* **Input for this task**
-------

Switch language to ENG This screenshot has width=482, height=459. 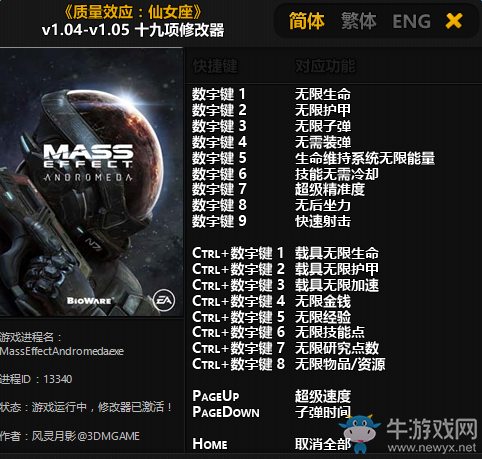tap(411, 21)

-------

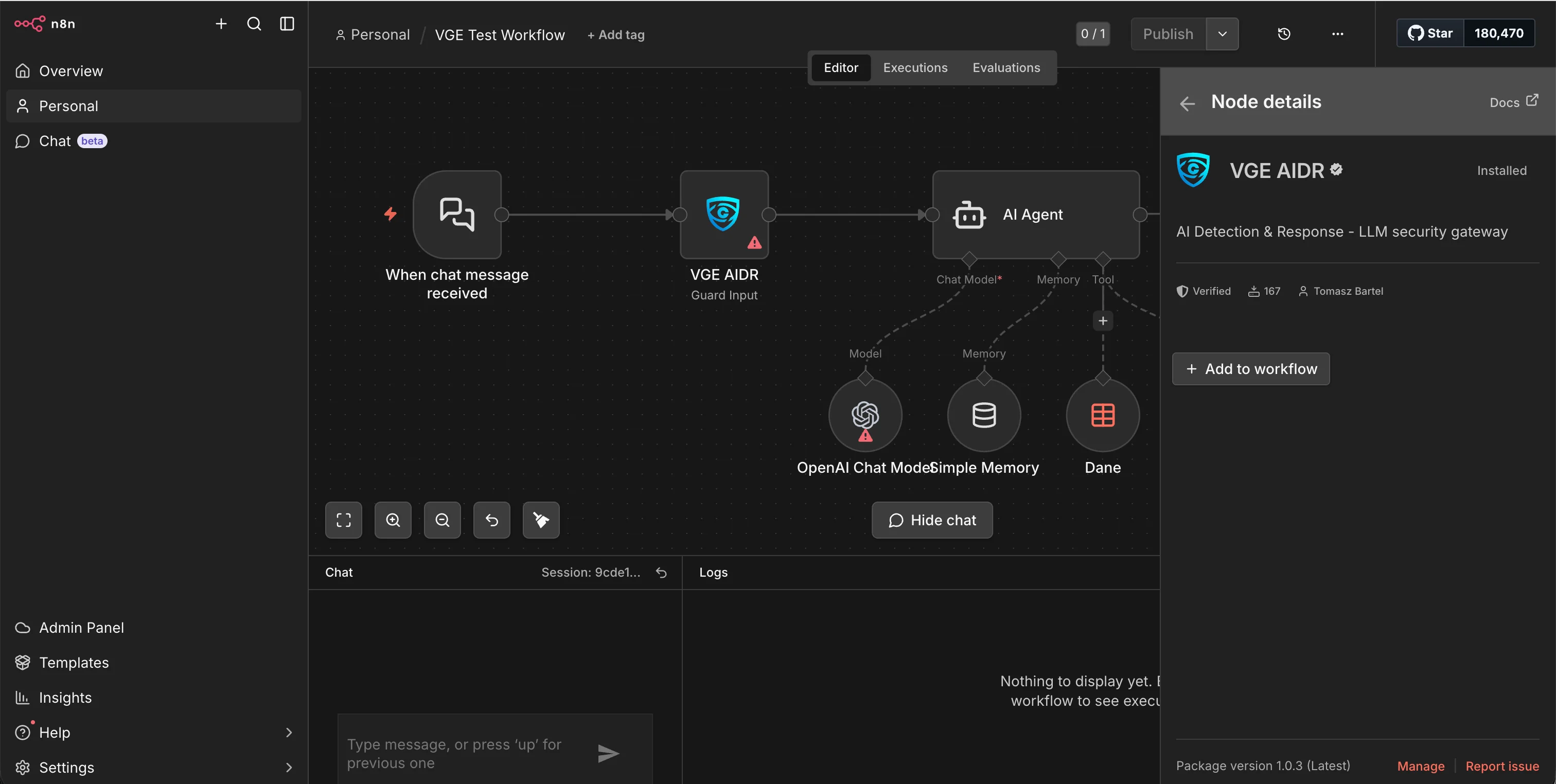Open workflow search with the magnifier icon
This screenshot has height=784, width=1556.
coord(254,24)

-------

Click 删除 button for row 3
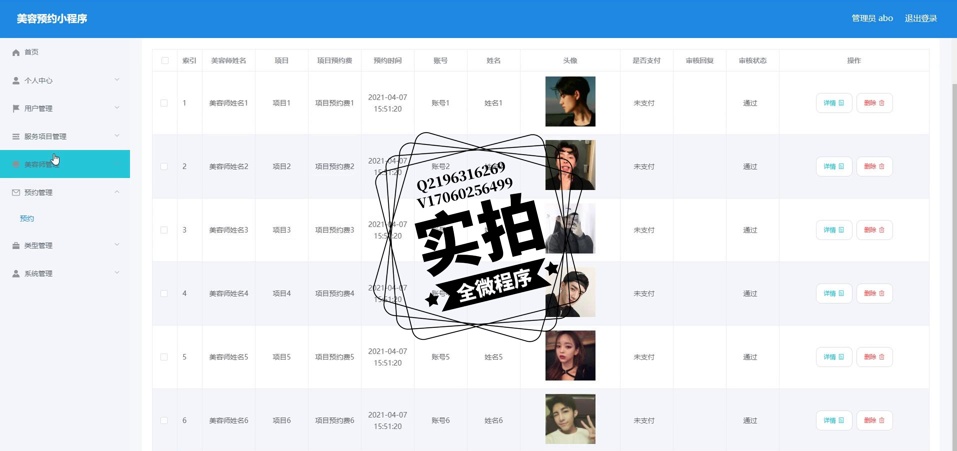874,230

-------

Pull out, word for word, the lines beginning with the one that contains "Open workflow search with the magnifier icon" and ending after the one that contains "coord(254,24)". Omit the pictures.

Open workflow search with the magnifier icon
This screenshot has height=784, width=1556.
coord(254,24)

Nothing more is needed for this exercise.